In the end, I thought of Felix Dolah. That kind of minimalist abstract expressionism, combined with faint traces of form, creates a subtle sense of emotional pressure. Using black residual strokes to capture the tension between two forces, letting the image sit right at the edge between abstraction and representation, it just felt… right. Almost perfect. The lines couldn’t be too clean either. They needed a bit of roughness, a bit of tension in them, like the way my dog Taro’s fur stands up the moment he senses a challenge. I actually caught myself wanting to tell him this whole story.

By one in the morning, the image still wasn’t perfect, but it was interesting enough to keep.
The problem, however, was that a video couldn’t be that abstract. People wouldn’t understand it. So I brought the story back to reality. This time, I made the cyclist an old man. It felt more believable. People tend to give older individuals a certain level of respect, or at least, they’re less likely to escalate things too far. He appears calm, almost indifferent, shaped by experience. But reality doesn’t always reward calmness. Sometimes, when you don’t react, others push further, especially on the road.

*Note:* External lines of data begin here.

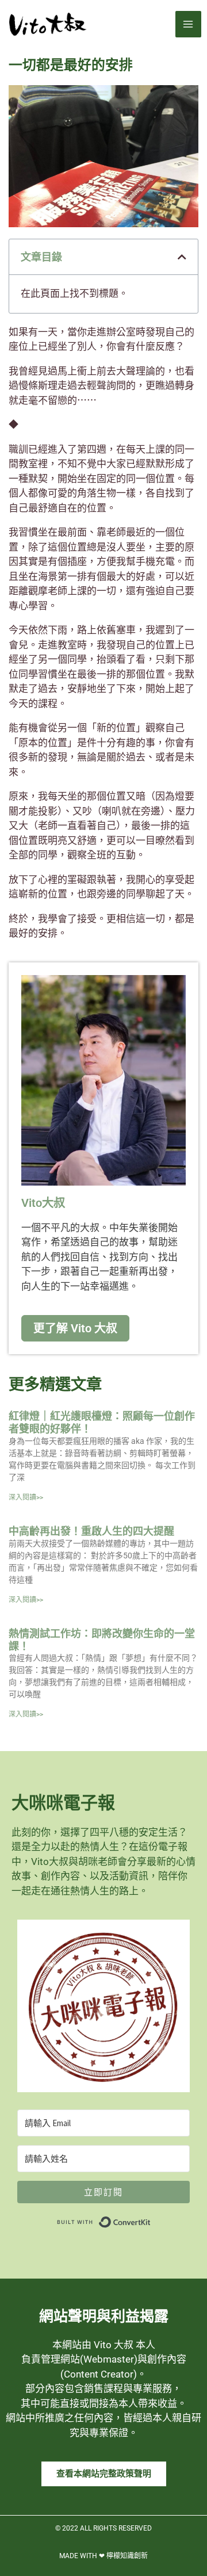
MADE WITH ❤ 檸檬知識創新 (103, 2556)
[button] (182, 257)
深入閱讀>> (26, 1497)
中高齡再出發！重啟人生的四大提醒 (91, 1531)
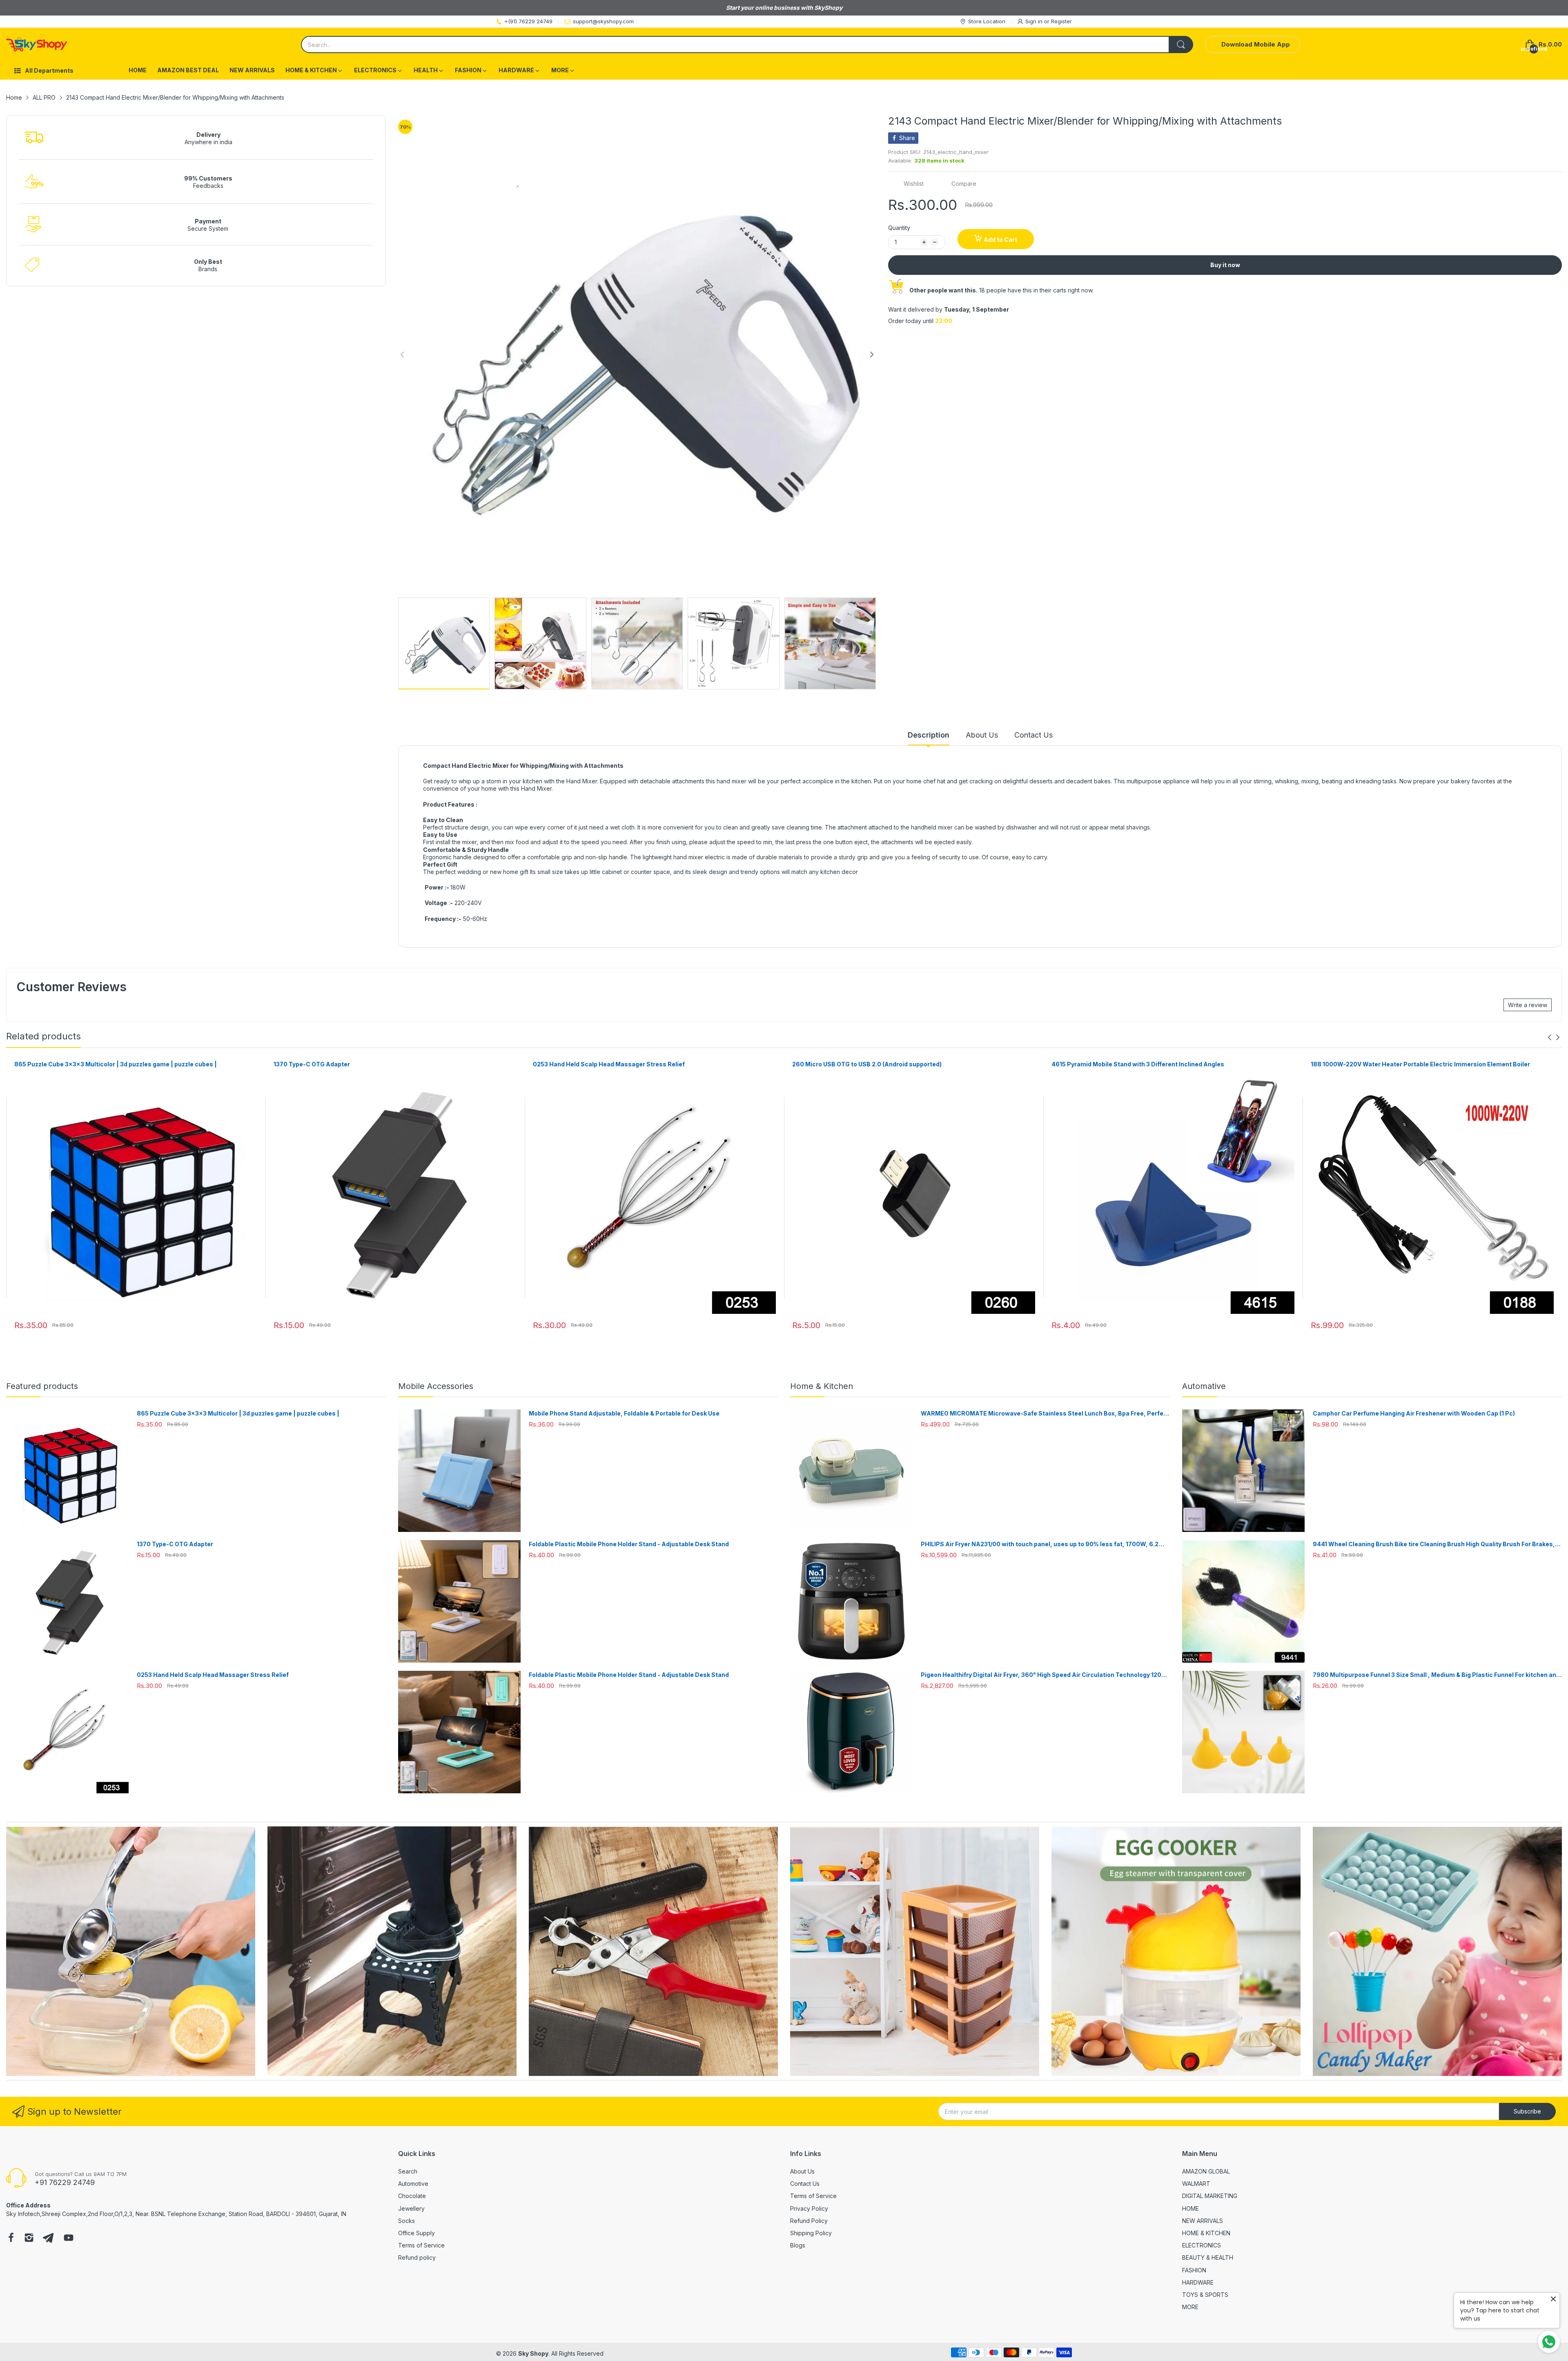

So I asked myself: what if someone actually blocked him? In real life, he would probably just go around. But this is a story. So I took it a step further. I had him kick the car away. I fed that idea into an AI video generator, and somehow, it actually happened. The old man kicked the car. That was the moment I laughed, because some stories don’t need to be perfectly logical. They just need to feel right, or at least be interesting enough to stay with you.